Depois de passar o ano de 2008 em tratamento (radioterapia e quimioterapia), hoje Vera Lúcia, está bem. Mas sabe dos riscos de um retorno da enfermidade e por isso toma os cuidados necessários. "Fiquei um ano parada, cheguei a pesar 40 kg (com 1,51 metro de altura) e sei que posso não ter muitos anos de vida", diz, observando o neto correndo pela cozinha de casa.
Não só problemas gravíssimos, como o de Vera, foram abandonados pela Defensoria Pública desde 1991. Situações que causam transtornos no cotidiano também foram deixadas de lado. Em janeiro do ano passado, a professora de Matemática Marilsa Conceição Silva recebeu uma conta de telefone acima dos padrões costumeiros. "No mês da fatura, eu trabalhava o dia inteiro, meus filhos mais novos estavam no Rio de Janeiro e o filho mais velho também não ficava em casa", conta. Ela tentou um acordo com a empresa, mas não houve conciliação. Chegou à Defensoria Pública esperançosa, mas encontrou as portas fechadas.
"Disseram que não tinham condições de me atender, que havia muita gente", relata. Enquanto tentava solucionar os entraves com a empresa de telefonia, Marilsa discutia questões com o banco Itaú e pretendia receber o apoio do órgão nesse caso. "Eu me senti péssima com isso, como todo bom brasileiro. Você paga um monte de coisa e dizem que temos um monte de direitos. Mas nada funciona na prática", critica. Carioca, a professora compara o atendimento da Defensoria Pública paranaense e da fluminense. "É totalmente diferente. Lá ela funciona para todo mundo, ao contrário daqui. Nem chegaram a me atender", diz.
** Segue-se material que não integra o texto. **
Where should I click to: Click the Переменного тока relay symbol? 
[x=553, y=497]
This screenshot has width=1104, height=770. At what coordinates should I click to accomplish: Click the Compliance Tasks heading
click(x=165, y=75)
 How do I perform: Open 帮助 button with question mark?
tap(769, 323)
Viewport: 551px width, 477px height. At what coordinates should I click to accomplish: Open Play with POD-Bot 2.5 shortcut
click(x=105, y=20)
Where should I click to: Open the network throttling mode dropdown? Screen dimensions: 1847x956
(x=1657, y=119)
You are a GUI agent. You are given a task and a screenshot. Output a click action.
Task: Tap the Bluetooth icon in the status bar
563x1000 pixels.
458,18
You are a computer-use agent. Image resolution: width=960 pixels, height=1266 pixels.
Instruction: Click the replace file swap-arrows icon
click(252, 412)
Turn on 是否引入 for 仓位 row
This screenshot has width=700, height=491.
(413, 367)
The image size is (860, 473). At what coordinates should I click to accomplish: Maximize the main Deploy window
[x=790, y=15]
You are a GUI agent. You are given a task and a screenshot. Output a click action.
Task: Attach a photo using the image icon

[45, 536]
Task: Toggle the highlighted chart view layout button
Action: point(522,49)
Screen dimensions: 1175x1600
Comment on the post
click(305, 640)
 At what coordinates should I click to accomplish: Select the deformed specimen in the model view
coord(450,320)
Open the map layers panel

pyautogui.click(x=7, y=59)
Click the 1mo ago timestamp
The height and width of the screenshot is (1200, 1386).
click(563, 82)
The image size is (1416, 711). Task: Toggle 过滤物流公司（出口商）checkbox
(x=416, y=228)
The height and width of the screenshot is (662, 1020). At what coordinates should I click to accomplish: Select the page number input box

Nas duas situações, Vera Lucia e Marilsa procuraram a Organização Jurídica de Apoio ao Cidadão (Ojac), uma das várias instituições que buscam suprir a lacuna da Defensoria no estado nos últimos 18 anos, assim como os Núcleos de Prática Jurídica de universidades. Há três anos em funcionamento, a Ojac defende aproximadamente 80 casos que deveriam receber atenção da Defensoria Pública. "São problemas, muitas vezes sérios, aos quais ninguém dá a devida atenção", afirma Solange Aparecida de Souza, presidente da Ojac.
Outro lado
Josiane Fruet afirma que, em ambos os casos, a Defensoria Pública poderia ter agido. Senão para solucionar a situação, ao menos para encaminhar para instituições responsáveis por ocorrências semelhantes (a Procuradoria de Defesa do Consumidor, no caso de Marilsa). A fim de impedir problemas semelhantes, a chefe da Defensoria afirma ter instituído uma nova forma de atendimento. "A triagem liga diretamente para mim, pois esse tipo de problema sempre cai em meu gabinete", conta. Josiane assumiu a chefia do órgão em fevereiro de 2009, depois da procura de Marilsa e Vera Lucia.